BAMBUTEROL IN THE TREATMENT OF ASTHMA - A PLACEBO-CONTROLLED COMPARISON OF ONCE-DAILY MORNING VS EVENING ADMINISTRATION

Once-daily morning (7 AM) vs evening (10 PM) administration of the terbutaline prodrug bambuterol (20-mg tablet dose) was investigated in a double-blind, crossover, randomized, and placebo-controlled study involving 29 diurnally active patients with asthma. Terbutaline plasma concentration, spirometry, and drug tolerance were assessed during 39-h inpatient studies. A 7-day washout period separated each treatment. Mean 24-h plasma concentration was comparable for morning and evening bambuterol (13.2 vs 14.0 nmol/L). The Cmax for evening vs morning dosing was 17.2 vs 15.5 nmol/L (p < 0.02). The 24-h mean FEV(1) was greater (p < 0.001) for bambuterol (morning: 3.2 L; evening: 3.4 L) vs placebo (2.9 L) as it was for FVC, FEF25-75%, and peak expiratory now rate (PEER), with the maximum effect at 4 AM independent of medication time.
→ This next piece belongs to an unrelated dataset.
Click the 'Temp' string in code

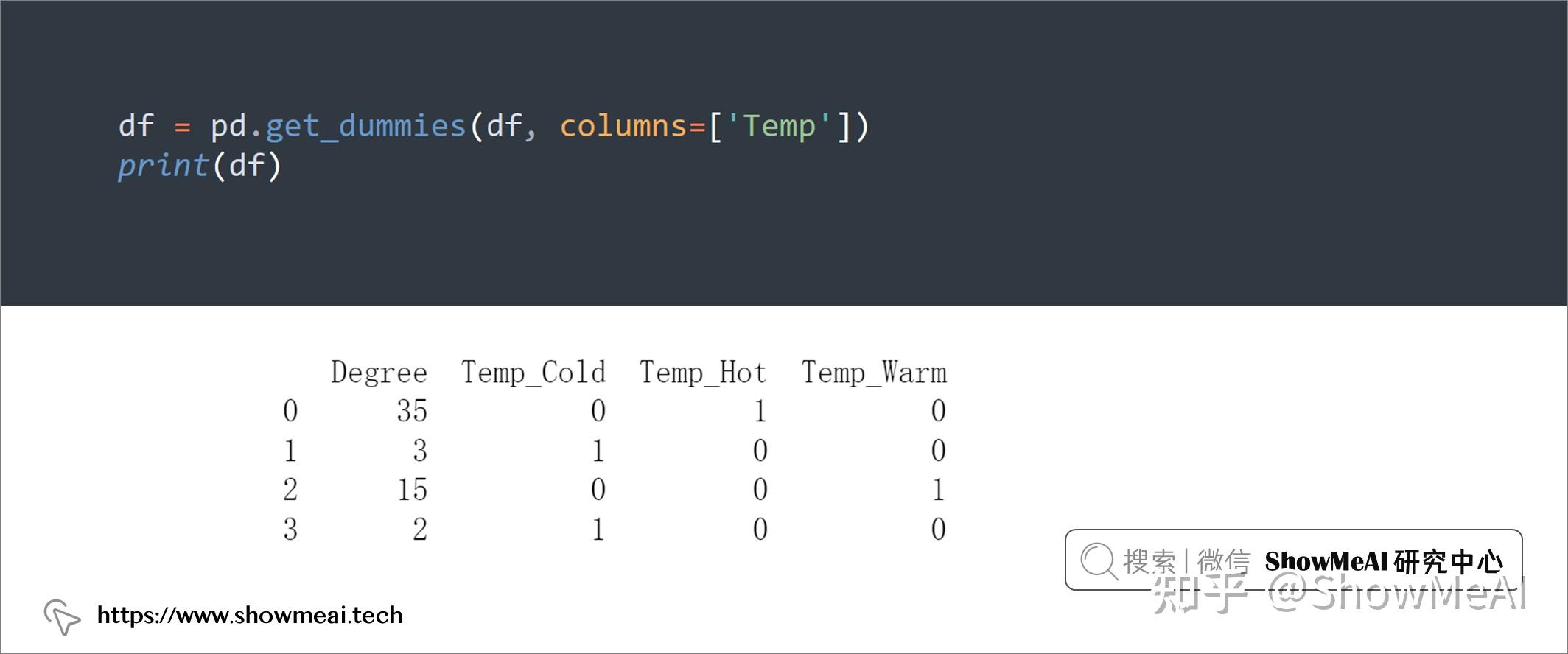pyautogui.click(x=779, y=126)
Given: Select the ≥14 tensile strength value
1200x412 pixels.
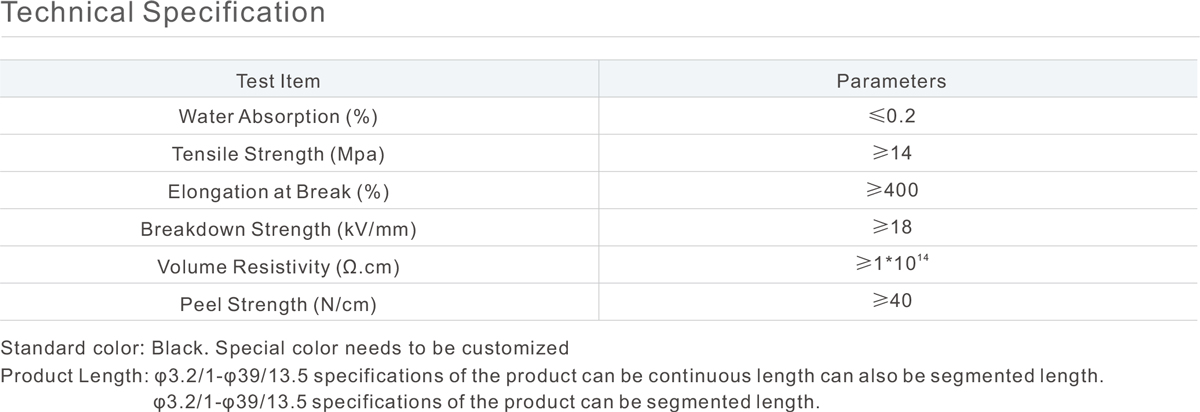Looking at the screenshot, I should point(891,154).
Evening dosing, however, resulted in greatest 7 AM (awakening) FEV(1), FEV25-75, and PEER (p < 0.03). With reference to corresponding-in-time placebo values, improvement in FEV(1) at the end of the 24-h dosing intervals amounted to 0.34 L (13.5%) (p < 0.0004) and 0.35 L (15.9%) (p < 0.0012) with evening and morning bambuterol dosing, respectively. Side effects were greater for bambuterol than placebo, but not significantly so. Once-daily bambuterol therapy proved to be an effective treatment for asthma, whether administered in the evening or morning. Evening dosing seems best for nocturnal asthma since airway patency overnight and on awakening at 7 AM is most improved.